'''

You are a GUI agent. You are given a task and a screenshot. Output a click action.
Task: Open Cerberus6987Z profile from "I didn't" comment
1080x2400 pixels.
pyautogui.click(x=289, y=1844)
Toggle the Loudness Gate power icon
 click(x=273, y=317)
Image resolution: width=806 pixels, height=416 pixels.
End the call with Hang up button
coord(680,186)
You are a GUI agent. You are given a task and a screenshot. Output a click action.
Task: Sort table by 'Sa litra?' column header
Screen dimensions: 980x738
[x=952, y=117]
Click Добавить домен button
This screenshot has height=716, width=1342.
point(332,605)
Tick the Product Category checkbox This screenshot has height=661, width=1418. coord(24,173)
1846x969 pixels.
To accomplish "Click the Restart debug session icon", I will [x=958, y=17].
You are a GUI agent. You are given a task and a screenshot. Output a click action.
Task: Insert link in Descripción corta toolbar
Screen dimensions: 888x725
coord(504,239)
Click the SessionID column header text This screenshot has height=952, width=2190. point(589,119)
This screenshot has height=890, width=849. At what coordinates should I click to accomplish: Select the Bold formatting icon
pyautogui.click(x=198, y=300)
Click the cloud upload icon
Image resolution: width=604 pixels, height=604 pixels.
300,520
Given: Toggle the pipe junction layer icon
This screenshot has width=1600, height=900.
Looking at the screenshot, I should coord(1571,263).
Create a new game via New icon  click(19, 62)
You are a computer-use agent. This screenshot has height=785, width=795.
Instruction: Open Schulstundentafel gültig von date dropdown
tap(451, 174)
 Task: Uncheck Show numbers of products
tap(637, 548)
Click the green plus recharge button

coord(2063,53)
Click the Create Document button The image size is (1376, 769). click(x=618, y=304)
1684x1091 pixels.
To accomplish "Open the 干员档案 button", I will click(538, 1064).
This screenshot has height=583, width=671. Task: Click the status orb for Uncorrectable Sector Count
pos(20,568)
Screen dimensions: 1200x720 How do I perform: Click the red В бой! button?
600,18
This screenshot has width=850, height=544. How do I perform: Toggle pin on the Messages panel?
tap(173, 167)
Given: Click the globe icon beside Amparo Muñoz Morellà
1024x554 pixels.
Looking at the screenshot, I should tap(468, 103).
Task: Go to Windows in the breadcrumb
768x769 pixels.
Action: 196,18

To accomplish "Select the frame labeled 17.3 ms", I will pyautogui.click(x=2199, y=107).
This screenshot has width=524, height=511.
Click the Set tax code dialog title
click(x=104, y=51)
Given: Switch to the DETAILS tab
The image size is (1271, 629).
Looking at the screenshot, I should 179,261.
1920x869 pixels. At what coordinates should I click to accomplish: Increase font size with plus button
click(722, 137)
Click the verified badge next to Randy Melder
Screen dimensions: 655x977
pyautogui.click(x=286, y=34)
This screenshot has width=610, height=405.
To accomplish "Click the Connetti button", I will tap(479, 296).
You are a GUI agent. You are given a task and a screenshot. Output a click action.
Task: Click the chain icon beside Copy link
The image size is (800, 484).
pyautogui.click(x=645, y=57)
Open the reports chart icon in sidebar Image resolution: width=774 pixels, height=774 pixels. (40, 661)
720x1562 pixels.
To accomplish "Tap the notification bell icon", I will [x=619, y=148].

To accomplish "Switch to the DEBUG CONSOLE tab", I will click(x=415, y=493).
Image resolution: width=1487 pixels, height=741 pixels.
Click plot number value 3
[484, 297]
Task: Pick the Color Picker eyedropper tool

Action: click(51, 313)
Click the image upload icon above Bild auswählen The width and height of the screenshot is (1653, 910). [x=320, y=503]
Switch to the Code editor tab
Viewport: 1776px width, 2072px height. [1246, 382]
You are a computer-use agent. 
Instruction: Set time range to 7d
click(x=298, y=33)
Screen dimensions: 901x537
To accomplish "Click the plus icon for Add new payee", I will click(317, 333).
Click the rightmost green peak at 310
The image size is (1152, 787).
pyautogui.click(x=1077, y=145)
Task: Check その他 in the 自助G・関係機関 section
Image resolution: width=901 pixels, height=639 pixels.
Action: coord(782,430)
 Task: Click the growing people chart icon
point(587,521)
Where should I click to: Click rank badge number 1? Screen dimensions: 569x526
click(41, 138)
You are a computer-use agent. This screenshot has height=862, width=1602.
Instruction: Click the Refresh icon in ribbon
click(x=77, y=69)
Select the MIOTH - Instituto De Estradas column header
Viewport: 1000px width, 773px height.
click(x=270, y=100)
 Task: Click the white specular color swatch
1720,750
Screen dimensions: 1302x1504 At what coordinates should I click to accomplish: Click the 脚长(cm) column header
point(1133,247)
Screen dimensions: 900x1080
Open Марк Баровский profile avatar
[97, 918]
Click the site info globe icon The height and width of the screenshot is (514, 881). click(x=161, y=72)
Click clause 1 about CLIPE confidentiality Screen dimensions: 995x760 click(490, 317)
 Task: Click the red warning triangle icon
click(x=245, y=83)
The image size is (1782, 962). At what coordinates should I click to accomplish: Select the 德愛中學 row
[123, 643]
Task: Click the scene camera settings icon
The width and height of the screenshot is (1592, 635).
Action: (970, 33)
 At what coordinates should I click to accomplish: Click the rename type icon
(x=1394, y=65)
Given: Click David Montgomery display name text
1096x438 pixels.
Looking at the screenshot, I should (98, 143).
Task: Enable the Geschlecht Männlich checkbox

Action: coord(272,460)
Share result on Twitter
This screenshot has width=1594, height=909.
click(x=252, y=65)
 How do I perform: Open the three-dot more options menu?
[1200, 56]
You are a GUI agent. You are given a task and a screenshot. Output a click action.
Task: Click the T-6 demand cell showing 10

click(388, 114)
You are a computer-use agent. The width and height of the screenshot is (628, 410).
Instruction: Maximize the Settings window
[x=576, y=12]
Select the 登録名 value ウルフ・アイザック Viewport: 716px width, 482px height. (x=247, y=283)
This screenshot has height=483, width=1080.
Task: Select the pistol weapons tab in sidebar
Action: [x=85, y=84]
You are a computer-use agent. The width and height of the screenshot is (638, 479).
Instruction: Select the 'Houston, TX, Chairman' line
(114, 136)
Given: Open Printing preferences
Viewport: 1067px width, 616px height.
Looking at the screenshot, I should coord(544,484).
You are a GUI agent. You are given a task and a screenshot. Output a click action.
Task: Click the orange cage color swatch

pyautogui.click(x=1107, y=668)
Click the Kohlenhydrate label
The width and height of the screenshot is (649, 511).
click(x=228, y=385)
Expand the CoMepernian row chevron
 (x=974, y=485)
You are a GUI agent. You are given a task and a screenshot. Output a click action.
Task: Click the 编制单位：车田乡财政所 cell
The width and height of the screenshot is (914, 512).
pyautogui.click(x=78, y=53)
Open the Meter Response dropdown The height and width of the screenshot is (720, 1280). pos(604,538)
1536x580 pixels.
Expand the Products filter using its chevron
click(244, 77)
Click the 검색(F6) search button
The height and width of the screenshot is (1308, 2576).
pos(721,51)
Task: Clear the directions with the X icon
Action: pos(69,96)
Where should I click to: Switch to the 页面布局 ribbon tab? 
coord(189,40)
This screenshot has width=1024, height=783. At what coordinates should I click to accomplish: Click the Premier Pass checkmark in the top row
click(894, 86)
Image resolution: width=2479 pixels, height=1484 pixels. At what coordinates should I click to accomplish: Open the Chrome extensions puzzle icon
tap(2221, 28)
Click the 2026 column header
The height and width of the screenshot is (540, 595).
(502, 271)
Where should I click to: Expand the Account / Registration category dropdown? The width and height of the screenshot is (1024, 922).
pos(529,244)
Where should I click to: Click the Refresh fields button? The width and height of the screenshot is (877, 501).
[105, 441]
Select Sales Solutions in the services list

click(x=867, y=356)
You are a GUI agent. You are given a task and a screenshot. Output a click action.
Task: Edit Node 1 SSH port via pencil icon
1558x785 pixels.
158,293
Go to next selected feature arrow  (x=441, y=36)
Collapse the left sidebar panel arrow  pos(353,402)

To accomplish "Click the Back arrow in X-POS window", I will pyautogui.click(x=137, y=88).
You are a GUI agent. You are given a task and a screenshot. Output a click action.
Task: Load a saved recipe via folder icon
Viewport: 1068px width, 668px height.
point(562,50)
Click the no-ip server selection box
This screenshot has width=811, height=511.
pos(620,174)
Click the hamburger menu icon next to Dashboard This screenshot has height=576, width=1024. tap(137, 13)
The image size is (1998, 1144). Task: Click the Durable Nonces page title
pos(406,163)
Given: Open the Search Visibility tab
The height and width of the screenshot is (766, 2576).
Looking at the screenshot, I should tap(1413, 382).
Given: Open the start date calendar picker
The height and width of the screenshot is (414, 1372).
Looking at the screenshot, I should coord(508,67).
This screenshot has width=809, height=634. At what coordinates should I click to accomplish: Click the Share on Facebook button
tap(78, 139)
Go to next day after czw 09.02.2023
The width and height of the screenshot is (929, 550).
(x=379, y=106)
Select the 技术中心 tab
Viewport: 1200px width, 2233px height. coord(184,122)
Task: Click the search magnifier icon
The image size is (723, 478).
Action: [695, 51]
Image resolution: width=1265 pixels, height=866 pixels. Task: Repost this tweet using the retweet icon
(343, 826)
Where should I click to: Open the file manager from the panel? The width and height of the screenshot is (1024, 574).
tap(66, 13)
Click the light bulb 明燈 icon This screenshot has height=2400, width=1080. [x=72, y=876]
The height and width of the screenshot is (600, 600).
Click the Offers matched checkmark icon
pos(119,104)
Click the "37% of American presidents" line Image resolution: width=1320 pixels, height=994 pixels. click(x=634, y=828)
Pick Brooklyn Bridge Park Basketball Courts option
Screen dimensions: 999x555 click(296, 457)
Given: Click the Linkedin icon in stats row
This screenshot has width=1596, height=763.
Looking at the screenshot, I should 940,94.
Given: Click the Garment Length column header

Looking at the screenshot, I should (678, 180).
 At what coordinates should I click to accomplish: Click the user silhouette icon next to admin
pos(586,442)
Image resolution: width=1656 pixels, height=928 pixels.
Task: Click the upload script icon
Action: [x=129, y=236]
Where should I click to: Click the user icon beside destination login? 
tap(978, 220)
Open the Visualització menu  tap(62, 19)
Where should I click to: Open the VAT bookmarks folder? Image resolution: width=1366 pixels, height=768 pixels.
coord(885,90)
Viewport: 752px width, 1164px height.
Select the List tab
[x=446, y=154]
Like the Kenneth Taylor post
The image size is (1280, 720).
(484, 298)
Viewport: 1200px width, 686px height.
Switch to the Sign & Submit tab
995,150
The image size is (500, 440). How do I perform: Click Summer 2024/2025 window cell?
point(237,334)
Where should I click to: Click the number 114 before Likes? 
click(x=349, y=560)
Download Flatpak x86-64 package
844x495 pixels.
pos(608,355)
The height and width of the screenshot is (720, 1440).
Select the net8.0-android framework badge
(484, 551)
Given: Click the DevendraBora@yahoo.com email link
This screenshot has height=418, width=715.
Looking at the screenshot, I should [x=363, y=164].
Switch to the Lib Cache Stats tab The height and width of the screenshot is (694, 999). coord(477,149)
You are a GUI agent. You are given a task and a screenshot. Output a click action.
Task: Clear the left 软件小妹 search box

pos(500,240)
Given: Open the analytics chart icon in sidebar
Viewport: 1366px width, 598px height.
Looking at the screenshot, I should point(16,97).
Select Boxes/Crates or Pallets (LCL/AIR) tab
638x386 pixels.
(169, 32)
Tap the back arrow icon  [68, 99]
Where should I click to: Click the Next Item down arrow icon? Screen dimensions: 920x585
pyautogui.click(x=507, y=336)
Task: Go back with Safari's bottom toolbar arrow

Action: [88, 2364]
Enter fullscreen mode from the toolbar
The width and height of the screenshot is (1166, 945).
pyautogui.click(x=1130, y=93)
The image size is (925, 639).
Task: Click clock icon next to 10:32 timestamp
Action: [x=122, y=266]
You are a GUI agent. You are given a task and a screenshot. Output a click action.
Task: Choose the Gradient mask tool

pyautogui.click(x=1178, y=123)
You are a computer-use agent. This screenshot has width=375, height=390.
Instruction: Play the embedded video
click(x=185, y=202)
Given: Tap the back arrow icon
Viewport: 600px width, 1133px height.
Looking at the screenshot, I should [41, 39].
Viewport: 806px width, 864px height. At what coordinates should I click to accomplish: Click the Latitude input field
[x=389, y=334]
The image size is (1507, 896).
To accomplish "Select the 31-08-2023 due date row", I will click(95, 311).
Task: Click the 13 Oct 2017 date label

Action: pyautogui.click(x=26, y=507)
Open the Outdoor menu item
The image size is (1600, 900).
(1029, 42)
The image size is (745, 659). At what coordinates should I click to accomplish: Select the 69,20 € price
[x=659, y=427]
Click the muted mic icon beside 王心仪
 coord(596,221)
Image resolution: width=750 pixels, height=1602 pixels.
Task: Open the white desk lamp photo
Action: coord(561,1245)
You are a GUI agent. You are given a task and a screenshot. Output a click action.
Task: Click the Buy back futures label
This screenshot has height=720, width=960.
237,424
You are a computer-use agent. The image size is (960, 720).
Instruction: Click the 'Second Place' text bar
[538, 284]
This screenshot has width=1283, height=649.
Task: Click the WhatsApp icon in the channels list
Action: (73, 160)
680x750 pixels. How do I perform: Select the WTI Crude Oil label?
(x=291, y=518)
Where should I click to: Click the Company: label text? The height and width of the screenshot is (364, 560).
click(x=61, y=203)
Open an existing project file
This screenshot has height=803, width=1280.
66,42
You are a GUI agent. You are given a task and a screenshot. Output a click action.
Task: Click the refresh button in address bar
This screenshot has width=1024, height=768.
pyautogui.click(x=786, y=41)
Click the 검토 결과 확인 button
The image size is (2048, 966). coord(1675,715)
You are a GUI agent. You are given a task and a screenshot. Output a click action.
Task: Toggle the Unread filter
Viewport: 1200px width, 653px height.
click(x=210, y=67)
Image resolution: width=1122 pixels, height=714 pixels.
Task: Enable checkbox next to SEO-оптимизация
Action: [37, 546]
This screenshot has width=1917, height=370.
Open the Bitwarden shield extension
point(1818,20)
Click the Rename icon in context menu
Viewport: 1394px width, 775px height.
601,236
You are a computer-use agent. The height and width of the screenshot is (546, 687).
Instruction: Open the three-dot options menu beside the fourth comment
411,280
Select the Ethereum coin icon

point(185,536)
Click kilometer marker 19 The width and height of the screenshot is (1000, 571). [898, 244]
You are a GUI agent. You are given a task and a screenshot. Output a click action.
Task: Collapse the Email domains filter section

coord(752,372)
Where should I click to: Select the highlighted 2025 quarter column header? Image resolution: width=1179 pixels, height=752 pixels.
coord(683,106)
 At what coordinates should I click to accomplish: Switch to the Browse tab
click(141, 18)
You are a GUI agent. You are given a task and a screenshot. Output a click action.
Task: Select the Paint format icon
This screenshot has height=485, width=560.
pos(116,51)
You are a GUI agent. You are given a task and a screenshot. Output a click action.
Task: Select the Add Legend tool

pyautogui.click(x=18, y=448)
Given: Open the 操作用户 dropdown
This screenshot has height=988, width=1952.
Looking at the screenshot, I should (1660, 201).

'''

> _EXERCISE DIRECTIONS_: Search the listing above for the lines with "The width and height of the screenshot is (929, 550)." and "Given: Click the Linkedin icon in stats row", then output those lines and all lines between them exactly.

> _OUTPUT FOR THIS EXERCISE_:
The width and height of the screenshot is (929, 550).
(x=379, y=106)
Select the 技术中心 tab
Viewport: 1200px width, 2233px height. coord(184,122)
Task: Click the search magnifier icon
The image size is (723, 478).
Action: [695, 51]
Image resolution: width=1265 pixels, height=866 pixels. Task: Repost this tweet using the retweet icon
(343, 826)
Where should I click to: Open the file manager from the panel? The width and height of the screenshot is (1024, 574).
tap(66, 13)
Click the light bulb 明燈 icon This screenshot has height=2400, width=1080. [x=72, y=876]
The height and width of the screenshot is (600, 600).
Click the Offers matched checkmark icon
pos(119,104)
Click the "37% of American presidents" line Image resolution: width=1320 pixels, height=994 pixels. click(x=634, y=828)
Pick Brooklyn Bridge Park Basketball Courts option
Screen dimensions: 999x555 click(296, 457)
Given: Click the Linkedin icon in stats row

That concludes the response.